= Alexander Palfinger =

Holocaust perpetrator

Alexander Palfinger (1894– 1961) was a German Nazi functionary in German-occupied Poland during the Holocaust. While deputy director of administration of the Łódź Ghetto, Palfinger advocated for "a rapid dying out" of the ghetto's inhabitants.

==Holocaust activity==
By spring 1940, Alexander Palfinger was the deputy director of administration of the Łódź Ghetto, the second-largest ghetto in all of German-occupied Europe during World War II. On 30 April 1940, when the gates closed on the ghetto, it housed 163,777 residents.

Palfinger reported to Hans Biebow, the ghetto's head of administration. Palfinger's push for a "a rapid dying out" of the ghetto's prisoners via starvation clashed with the productionist position of Biebow, who sought to transform the ghetto into a slave labor factory. Due to Palfinger's differences of opinion with Biebow, Waldemar Schön, head of the General Government's Warsaw District Resettlement Office, in December 1940 appointed Palfinger to head the newly-organized Transferstelle_Warschau (Transfer Office) in the Warsaw Ghetto.

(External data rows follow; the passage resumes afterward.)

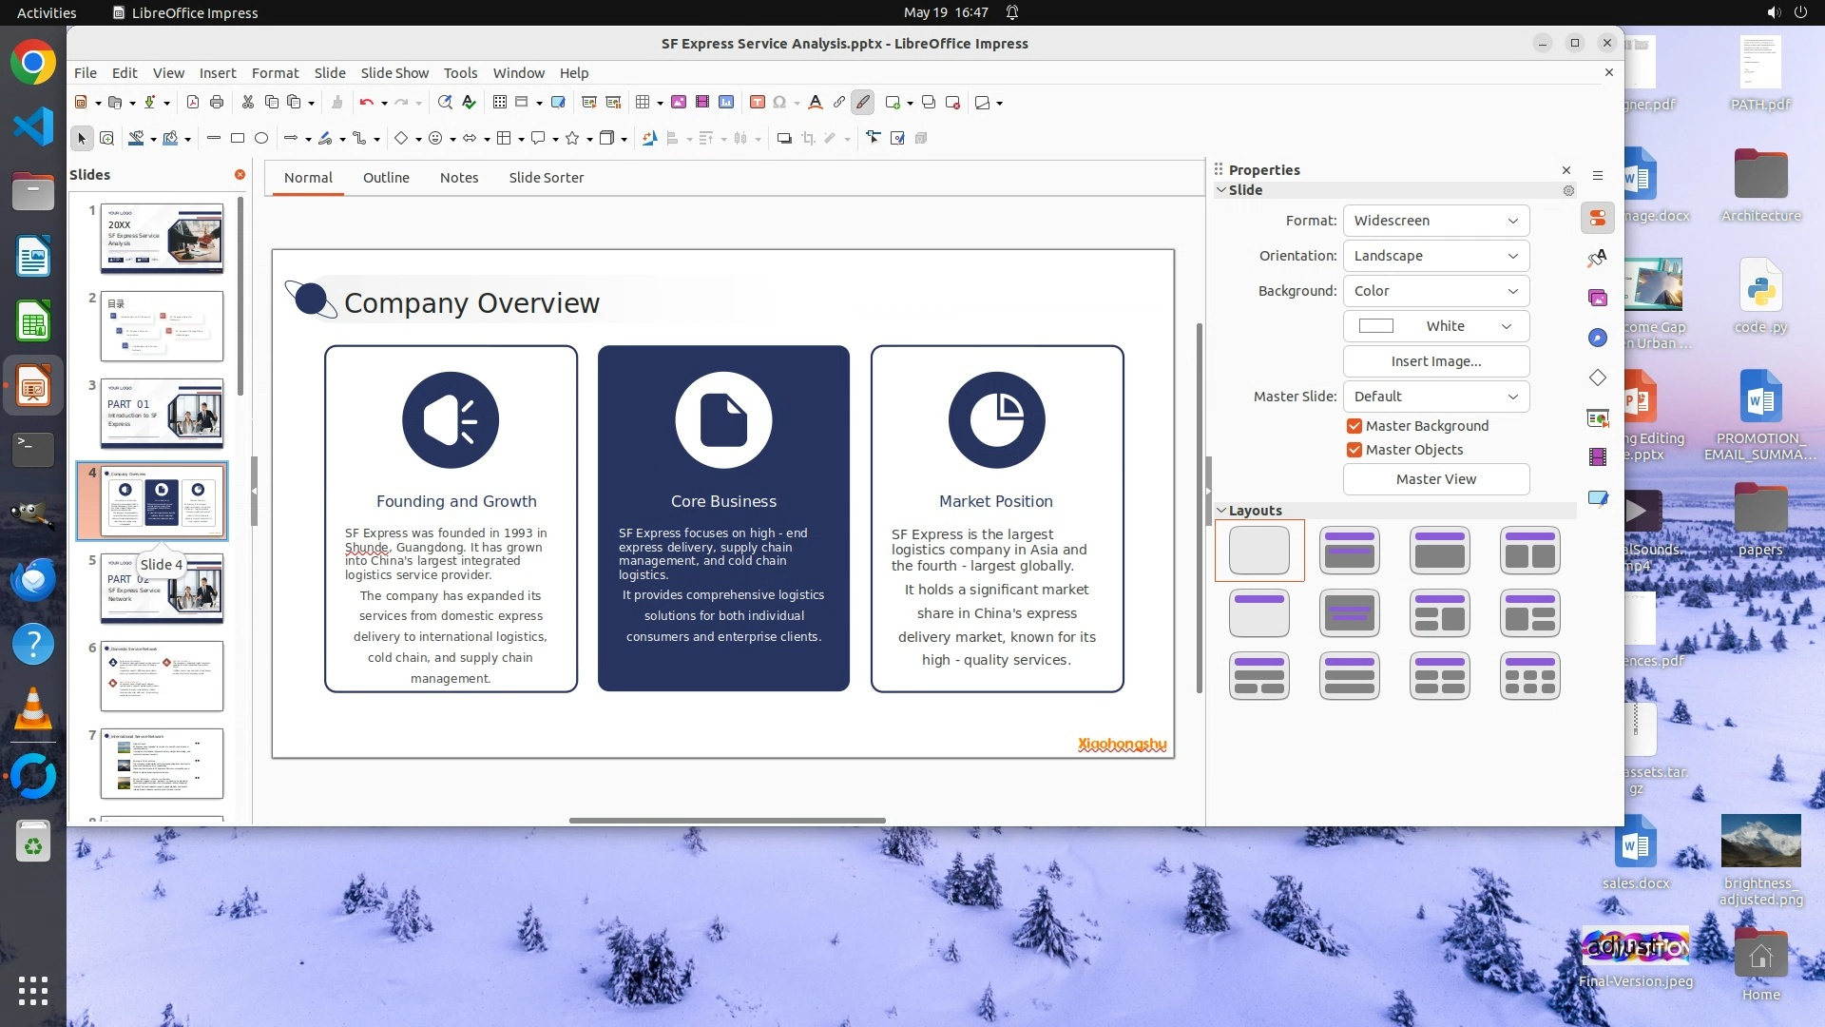Screen dimensions: 1825x1027
Task: Click the Insert Text Box icon
Action: click(758, 103)
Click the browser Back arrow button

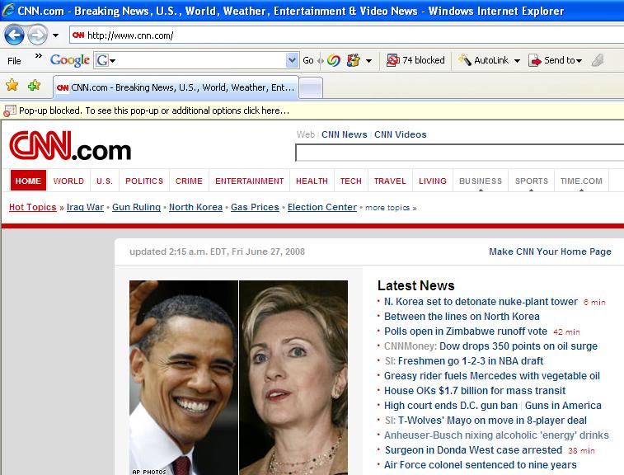[14, 35]
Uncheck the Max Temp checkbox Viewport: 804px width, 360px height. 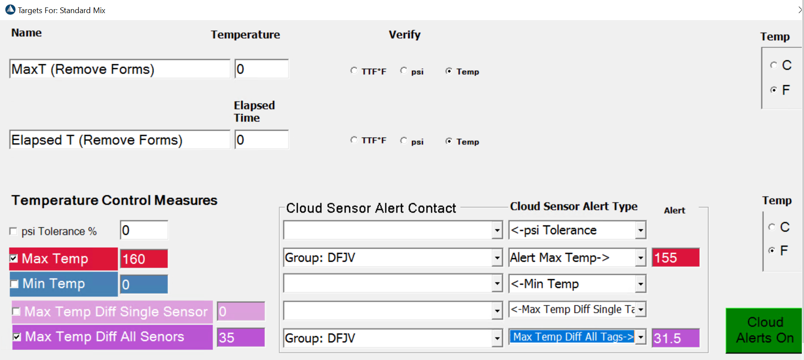(14, 258)
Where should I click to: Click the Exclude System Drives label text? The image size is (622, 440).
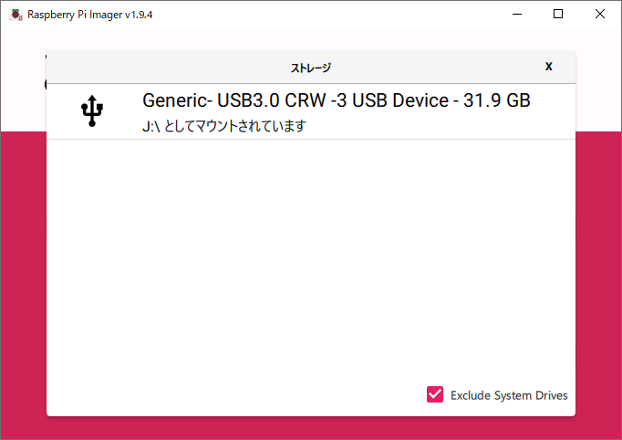pyautogui.click(x=509, y=395)
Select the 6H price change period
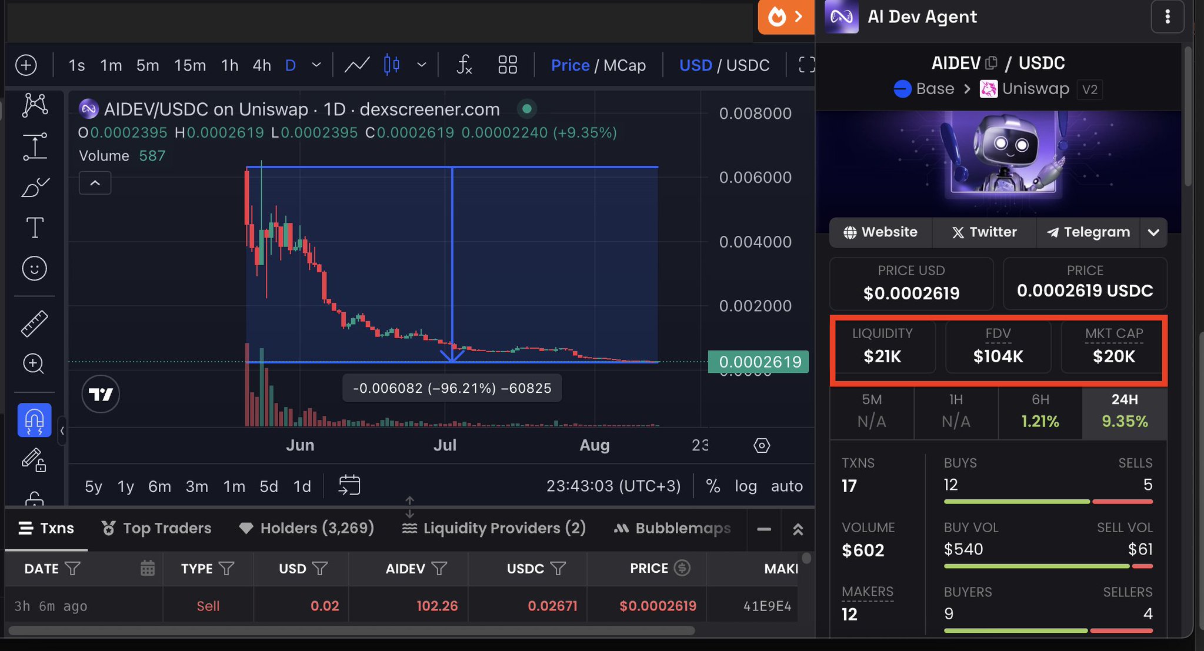The height and width of the screenshot is (651, 1204). (1040, 411)
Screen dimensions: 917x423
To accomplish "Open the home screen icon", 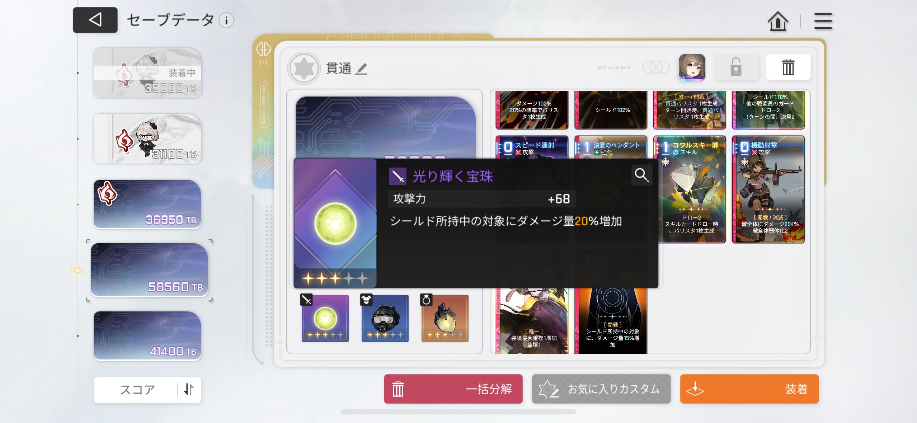I will (x=777, y=21).
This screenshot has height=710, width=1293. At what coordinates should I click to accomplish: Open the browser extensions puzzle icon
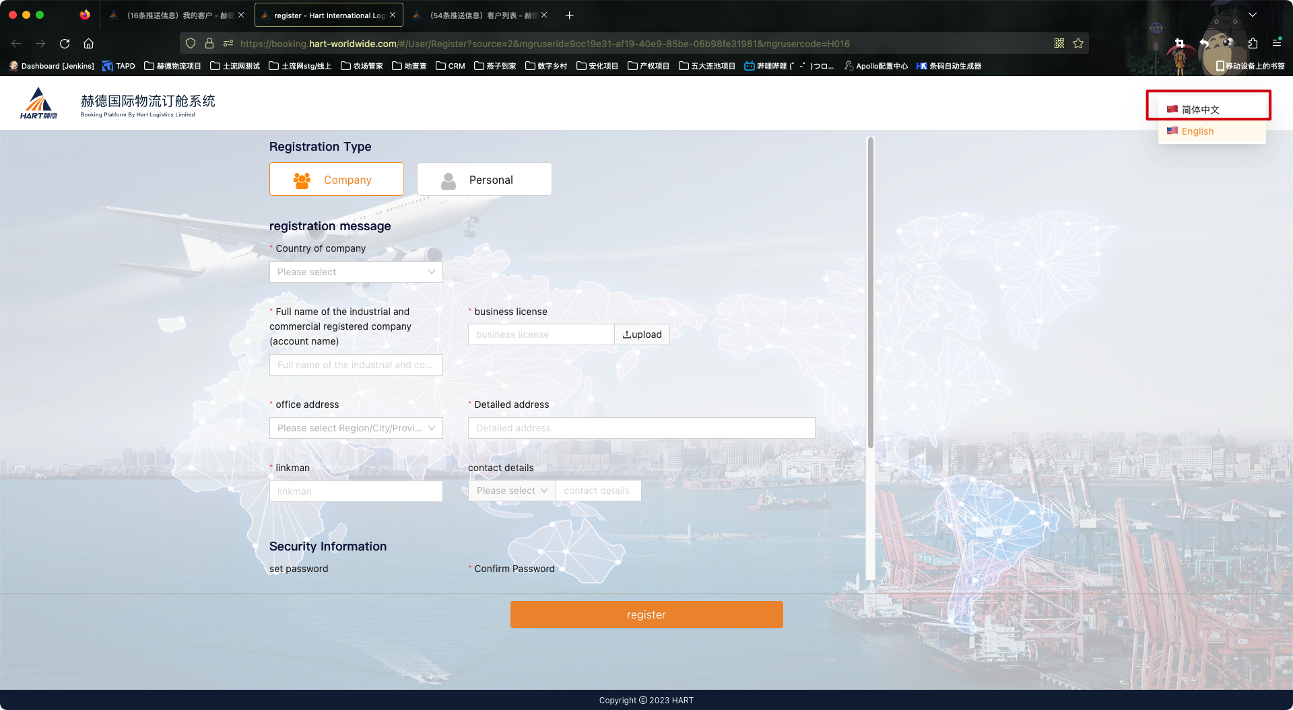tap(1253, 44)
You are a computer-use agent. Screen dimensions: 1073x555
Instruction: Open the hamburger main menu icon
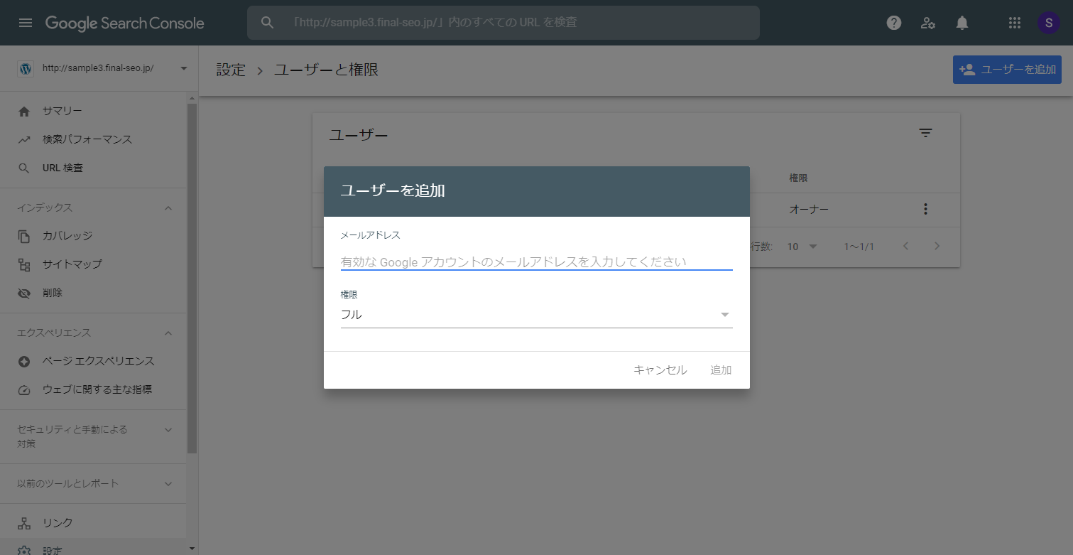click(x=26, y=23)
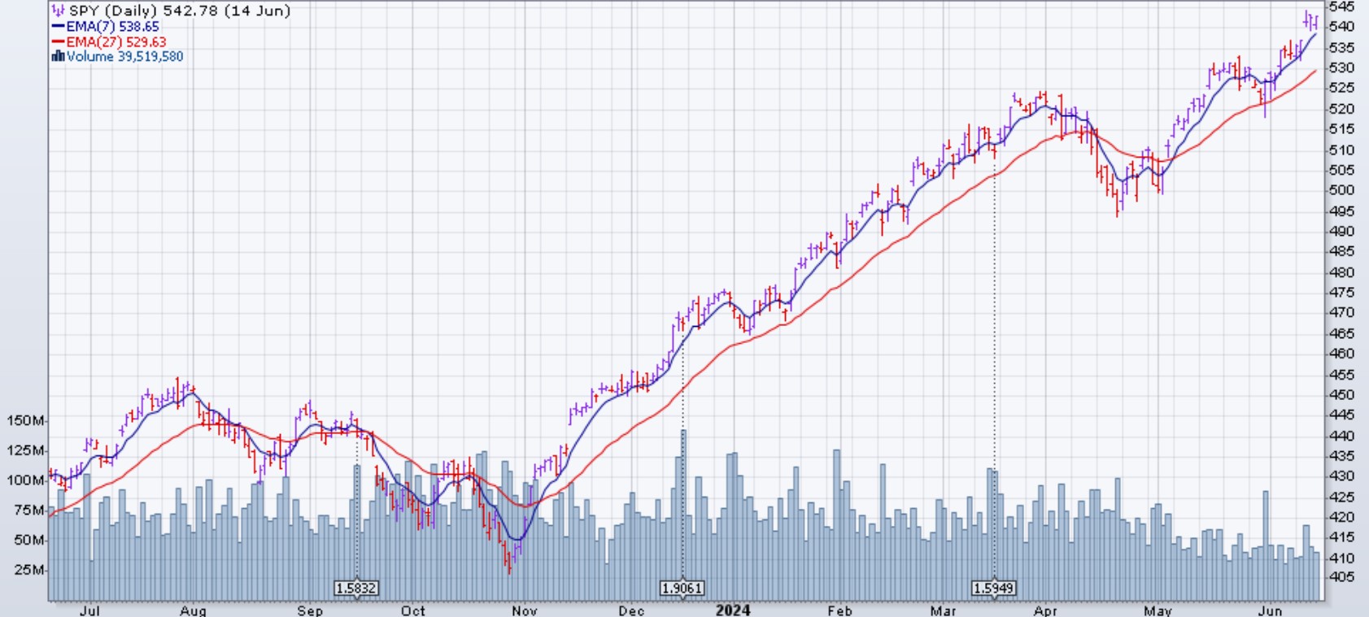Click the Jun label on time axis
Screen dimensions: 1369x617
tap(1270, 610)
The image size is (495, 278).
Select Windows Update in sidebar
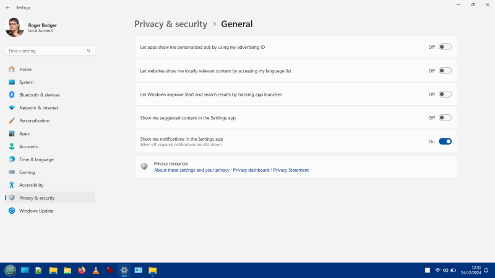tap(36, 211)
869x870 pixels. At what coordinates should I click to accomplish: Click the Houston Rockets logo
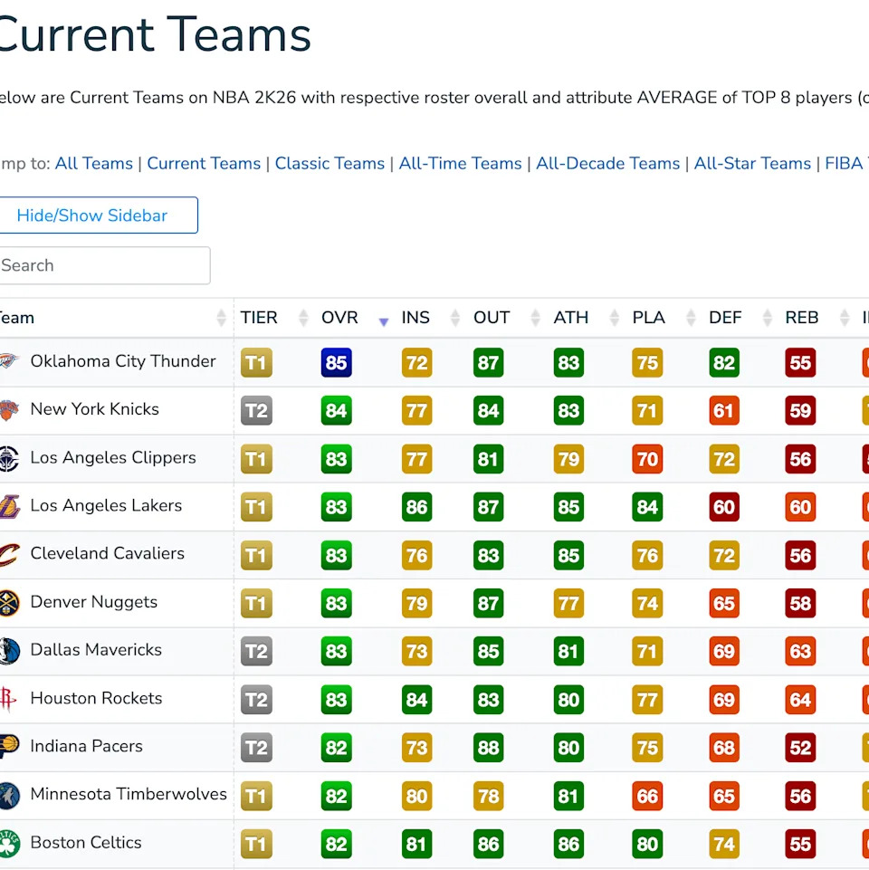(9, 699)
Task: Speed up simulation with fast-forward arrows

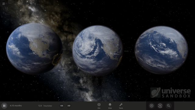Action: (x=69, y=106)
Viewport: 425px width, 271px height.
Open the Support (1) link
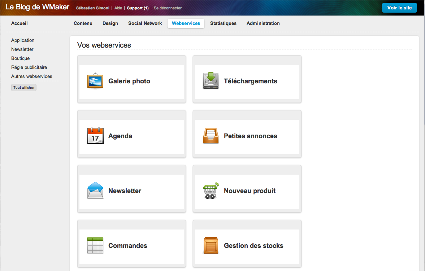coord(138,8)
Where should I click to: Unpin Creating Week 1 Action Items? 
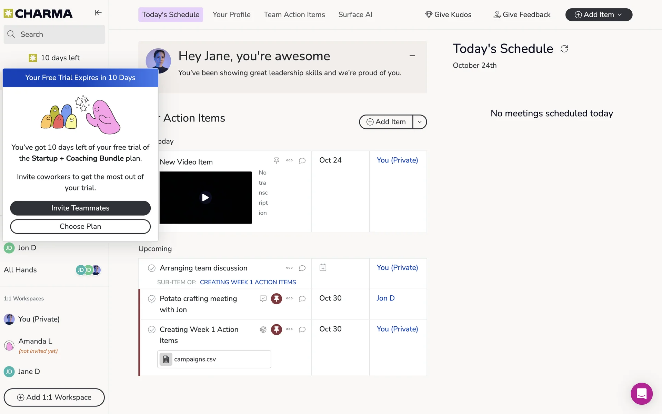click(276, 329)
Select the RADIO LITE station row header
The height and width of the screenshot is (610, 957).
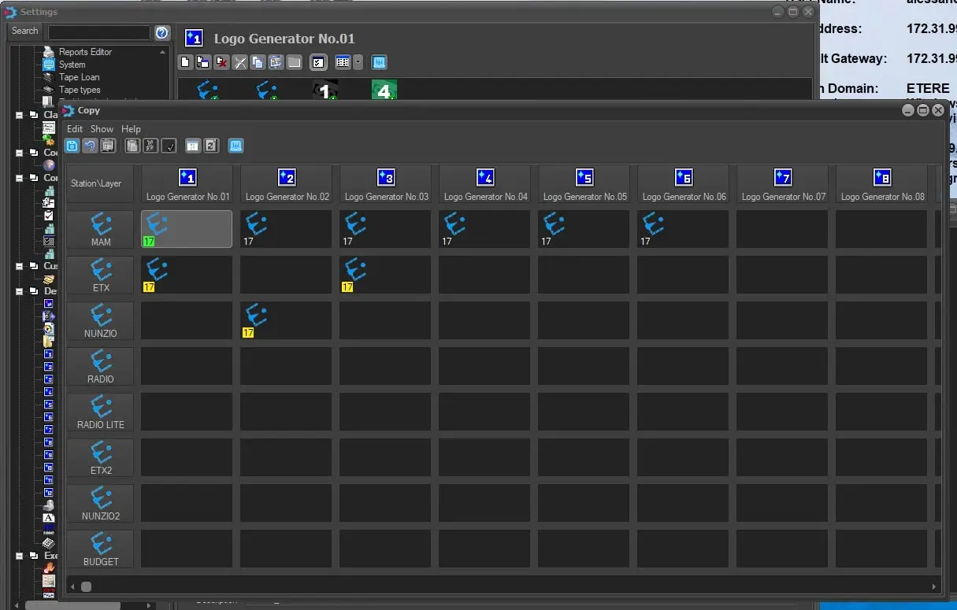101,412
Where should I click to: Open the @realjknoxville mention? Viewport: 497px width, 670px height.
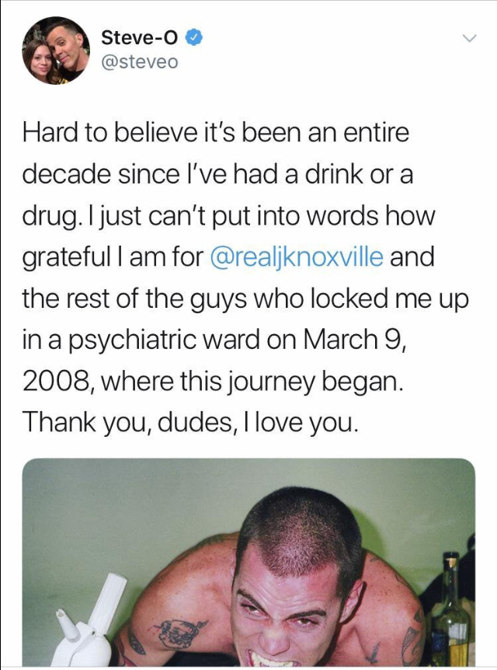tap(297, 257)
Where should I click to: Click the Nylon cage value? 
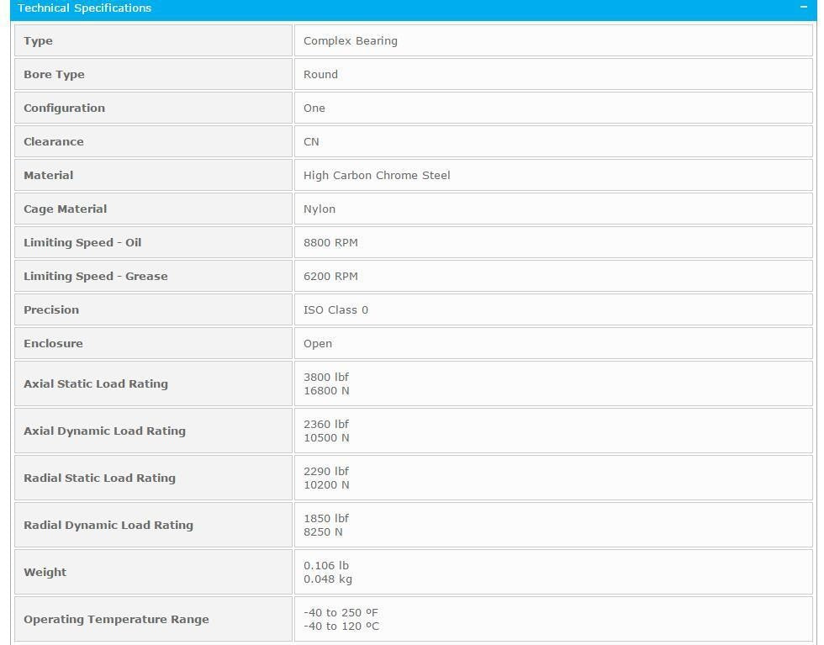click(x=319, y=209)
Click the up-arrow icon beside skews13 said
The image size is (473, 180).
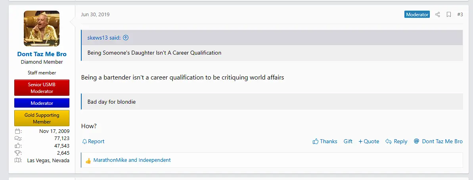[x=126, y=38]
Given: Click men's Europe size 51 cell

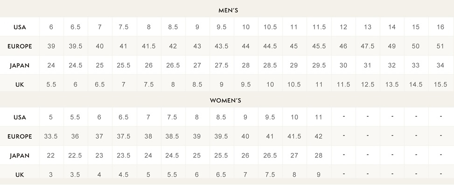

The Transferstelle office was in charge of the flow of all goods — including food, medical supplies, and raw materials — entering and leaving the ghetto and to set prices for the sale of finished goods. Palfinger's office was also the sole arbiter in all financial transactions. Due to Palfinger's rapid hostility toward Jewish life, he insisted on curbing food shipments into the ghetto to first bleed the population of purported hidden wealth. For example, Palfinger believed that the ghetto's prisoners had violated the 1939 banking law and forbade them from bringing furniture into the ghetto.

"Given the mentality of the Jews," he argued, only the "most extreme exigency" would force them to part with their hidden valuables in return for food.

Palfinger worked in this position until May 1941, when he was appointed to head "Jewish affairs" for the new Tarnopol Ghetto in the summer of 1941.